Rektor Universitas Saintekmu, Faiz Rafdi, mengatakan kehadiran Pojok Statistik akan menjadi pusat data yang dapat dimanfaatkan untuk berbagai kebutuhan riset, khususnya dalam mendukung pengembangan Persyarikatan Muhammadiyah.
“Harapan saya, kerja sama dengan BPS ini, tentu melalui BPS kita akan mendapatkan Pojok Statistik. Dan Pojok Statistik inilah menjadi sentral data Persyarikatan Muhammadiyah, khususnya Dewan Kesehatan Muhammadiyah. Jadi data-data yang dikelola oleh BPS, kami melalui MoU ini mendapatkan izin, mendapatkan informasi data tersebut,” ujar Faiz dalam keterangan tertulisnya, Sabtu (25/7).
Menurut Faiz, akses terhadap data resmi sangat penting untuk meningkatkan kualitas penelitian dosen dan mahasiswa. Dengan memanfaatkan data statistik yang valid, hasil riset diharapkan lebih akurat dan mampu memberikan kontribusi bagi pengembangan ilmu pengetahuan maupun penyusunan kebijakan.
“Dengan adanya data ini, dosen, mahasiswa ketika akan mengolah riset untuk pengembangan kampus, untuk pengembangan persyarikatan, bahkan untuk kepentingan bangsa dan negara ini, lewat keilmuannya, baik ilmu komunikasi, ilmu IT, itu menggunakan data yang real. Jadi tidak data yang sembarangan. Jadi harapan ke depan seperti itu,” jelasnya.
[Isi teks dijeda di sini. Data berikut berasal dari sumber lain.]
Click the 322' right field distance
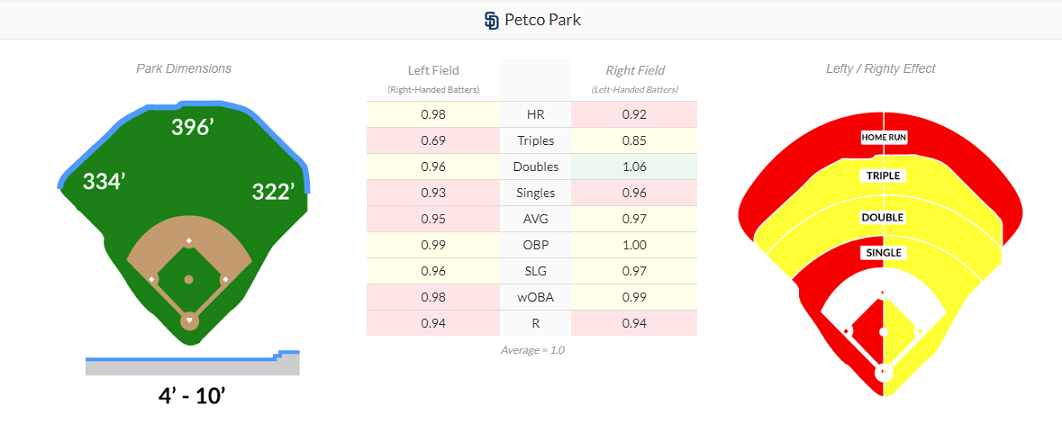Screen dimensions: 1062x433 (x=272, y=191)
Ia juga berharap kemitraan antara Saintekmu dan BPS tidak berhenti pada penyediaan Pojok Statistik, tetapi terus berkembang melalui pelibatan kampus dalam berbagai kegiatan statistik nasional.
Menurut Faiz, setelah berpartisipasi dalam pelaksanaan Sensus Ekonomi 2026, Saintekmu siap mendukung agenda sensus berikutnya, termasuk Sensus Penduduk yang akan datang.
“Dan tentu lebih jauh lagi bisa terlibat di dalam kegiatan sensus-sensus berikutnya, terutama yang dalam waktu dekat adalah Sensus Kependudukan, yang saat ini kita sudah terlibat di Sensus Ekonomi,” pungkasnya.
Sekedar informasi, Pojok Statistik merupakan program BPS yang dikembangkan di berbagai perguruan tinggi sebagai sarana peningkatan literasi statistik, penyediaan data resmi, serta penguatan kolaborasi antara BPS dan dunia akademik dalam menghasilkan riset yang berkualitas dan berbasis bukti (evidence-based research).